§ **Task goal**: Continue the news article on the Butler settlement with Taser International, starting after its final sentence.

Taser Abuse Lawsuits

Press Coverage of the BUTLER V. TASER INTERNATIONAL, INC Case

Santa Cruz Sentinel August 19th, 2010

SANTA CRUZ — A Watsonville man permanently injured after he was shocked with a Taser nearly four years ago reached a $2.85 million settlement with the stun-gun maker this summer, the first time Taser International has settled a product liability case, according to court documents.

However, the company did not admit to any liability for the anoxic brain injury Steven Butler, 49, suffered after being shocked.

Over objections by the company’s attorneys, Judge Jeff Almquist declined Thursday to seal the court documents that divulge the dollar value of the agreement.

Almquist said there’s "therapeutic value" in leaving the court’s business open to the public, even though those involved in the case signed a confidentiality agreement that forbids them from discussing the settlement.

"The agreement seems to be the best that can be accomplished," Almquist said.

Butler was drunk and off his psychiatric medication in October 2006 when he refused to get off a bus and a Watsonville police officer used a Taser X-26 electronic control device to subdue him. After being stunned, Butler went into cardiac arrest and stopped breathing. It took medical personnel 18 minutes to resuscitate him and, as a result, Butler suffered a debilitating brain injury.

Butler has brain damage, no short-term memory, lost mobility and decreased motor skills. He needs around-the-clock care and can’t be left alone, according to court documents. His condition is stationary, meaning there’s little chance Butler will recover, Almquist said in court.

Since the injury, Butler’s brother, David, has been caring for him. Part of the settlement award will be put into a special-needs trust to provide the family with more than $4,700 a month to cover medical and other costs. The payment begins in September and is guaranteed for at least 20 years.

"This resolution will allow the Butler family to comfortably care for Steve for the rest of his life," attorney Dana Scruggs, who represented the Butlers, wrote in court papers.

Other money from the award will pay old medical bills and possibly purchase a home for Butler. A significant portion of the settlement will go to the family’s attorneys, who spent more than 600 hours and $250,000 preparing the case for trial.

During Thursday’s hearing, Steven and David Butler sat together in the back of the courtroom. Outside of court, the brothers, thin men with matching moustaches, declined to talk about the resolution.

Another of the family’s attorneys, Nathan Benjamin, said "they’re very happy to have this resolved."

In a declaration filed by the court, Scruggs outlined the challenges in taking on the stun-gun company.

Taser International claimed Butler had several pre-existing cardiac and health conditions that contributed to his injury. However, Scruggs said most of the scientific and medical research about the adverse effects of electric shock from a stun gun is directly or indirectly financed by the company.

At the time of Butler’s injury, the company had never lost a lawsuit.

But attorney John Burton, who won a lawsuit against the city of Salinas and Taser International on behalf of the family of Robert C. Heston Jr., helped with case. Heston died after being stunned multiple times by a police officer armed with a Taser in February 2005. The Heston case, in 2008, marked the first time a stun-gun victim had won a product liability trial against Taser International.

§ **Raw data**:
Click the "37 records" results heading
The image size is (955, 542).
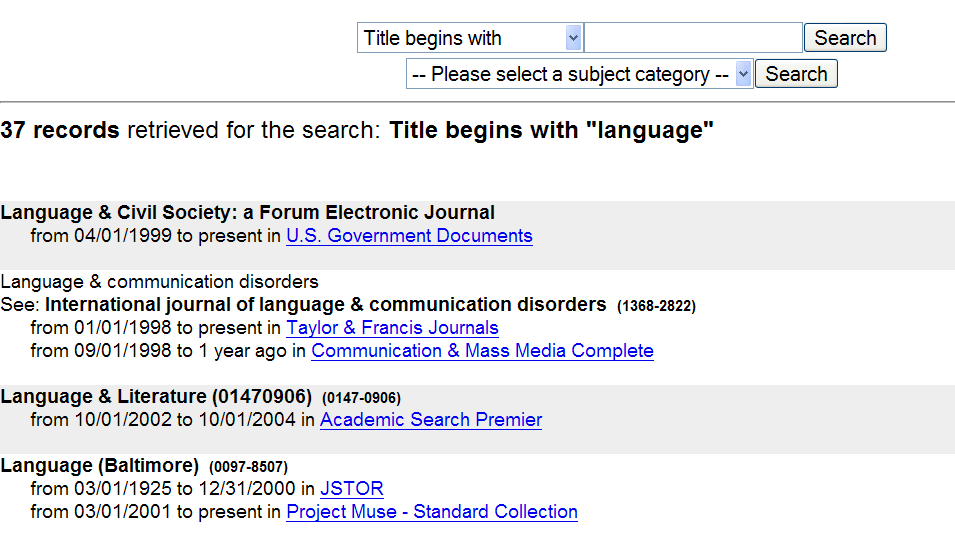tap(60, 130)
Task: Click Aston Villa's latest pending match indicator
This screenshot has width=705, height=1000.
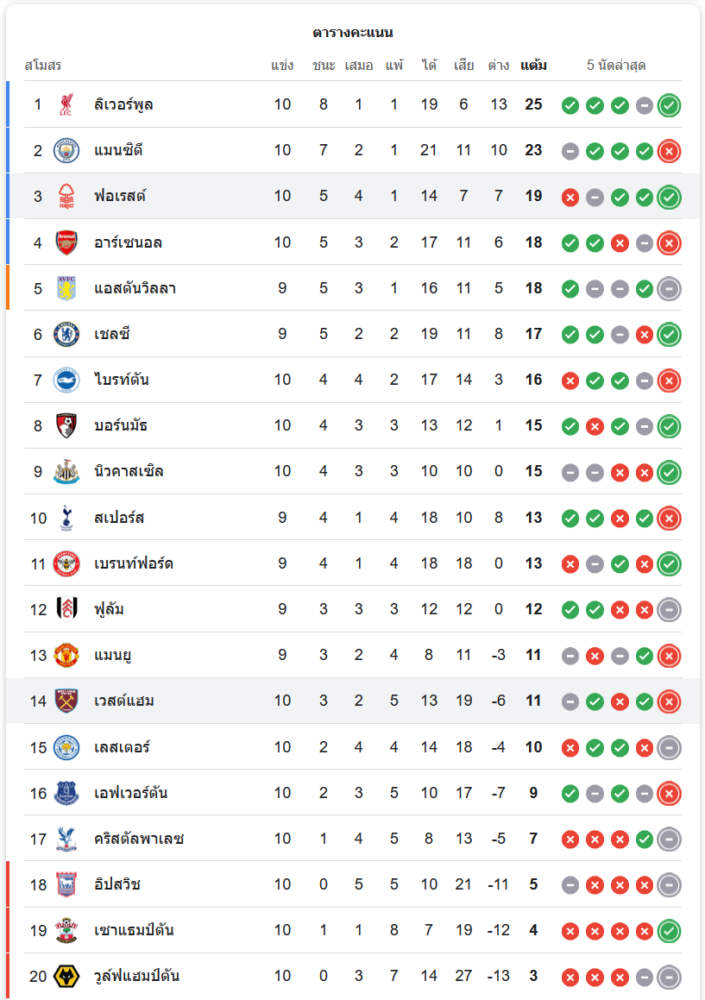Action: (669, 289)
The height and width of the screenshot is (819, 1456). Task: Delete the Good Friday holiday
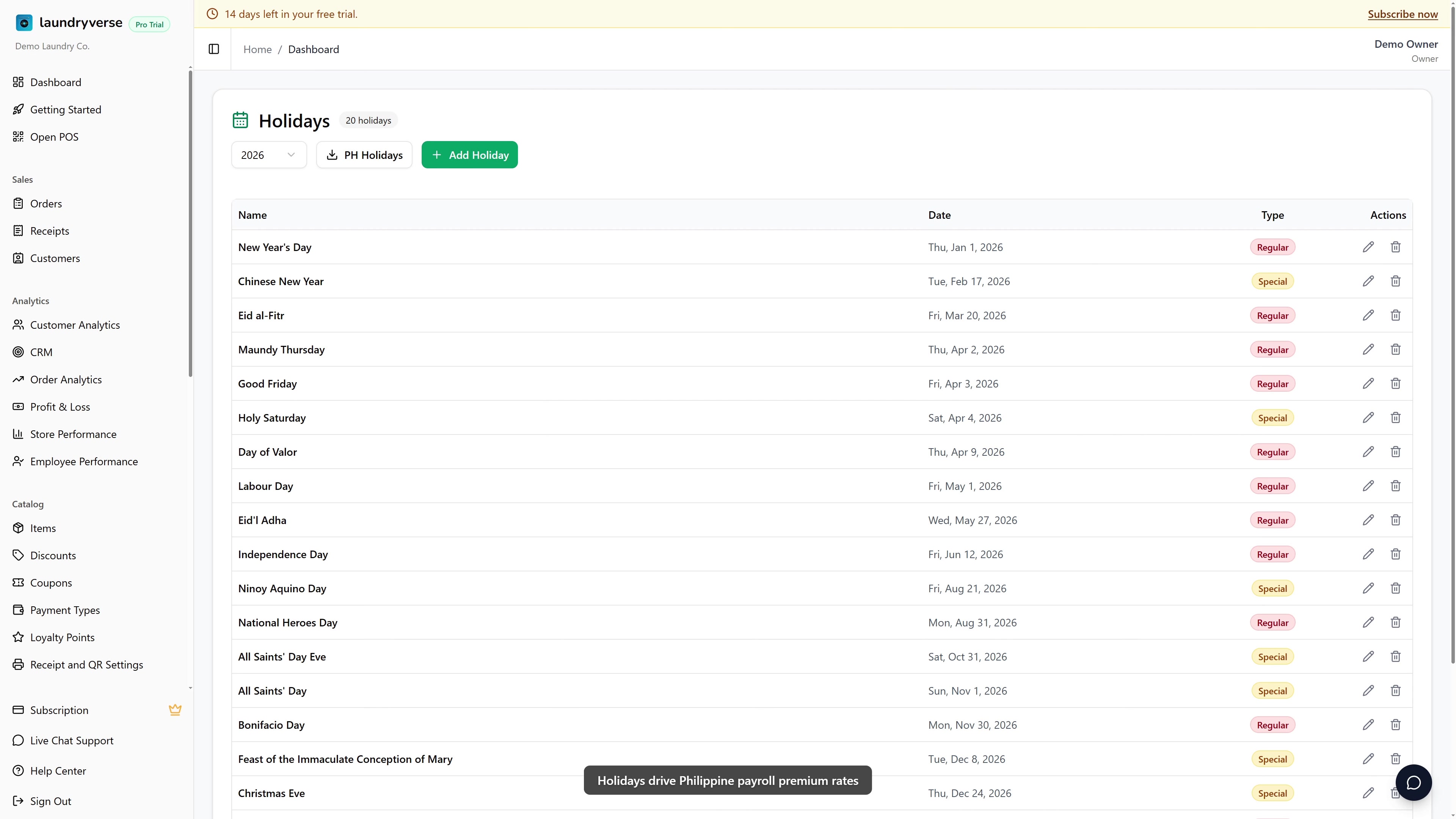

§ **Answer**:
The legal team assembled for the Butler case compiled investigation, discovery, pleadings and research that filled 11 banker’s boxes. They were prepared to go to trial in the spring, but the case was postponed and then settled.

Overview

BUTLER V. TASER INTERNATIONAL, INC

On October 7, 2006, 48 year old Steve A. Butler suffered a cardiac arrest after the Watsonville Police Department (“WPD”) shocked him over the heart for 18 seconds with a Model X26 Electronic Control Device (“ECD”), manufactured by TASER International, Inc. Mr. Butler was drunk and rowdy, and refused to get off a Metro Bus. Butler’s brain, denied adequate oxygenated blood before paramedics restarted his heart, suffered severe damage. Mr. Butler is now under the care of his conservator and brother, David Butler.

Cartwright, Scruggs, Fulton and Walther represented Mr. Butler in his products liability lawsuit against TASER. In the lawsuit, Butler stated causes of action for: (1) negligence, (2) strict products liability, (3) intentional misrepresentation, (4) negligent misrepresentation, (5) fraudulent concealment and deceit, and also requested punitive and exemplary damages for TASER’s fraud and malice. (See “Complaint”)

TASER International, Inc. is a formidable adversary. They claim to have never offered a dime in settlement of a products liability case involving an injury to a “suspect”. TASER claims to have defeated over 100 lawsuits filed against it without paying a penny. TASER claims that the medical and scientific evidence, supported by peer review studies, establishes that there is no evidence that a TASER device can adversely affect the human heart.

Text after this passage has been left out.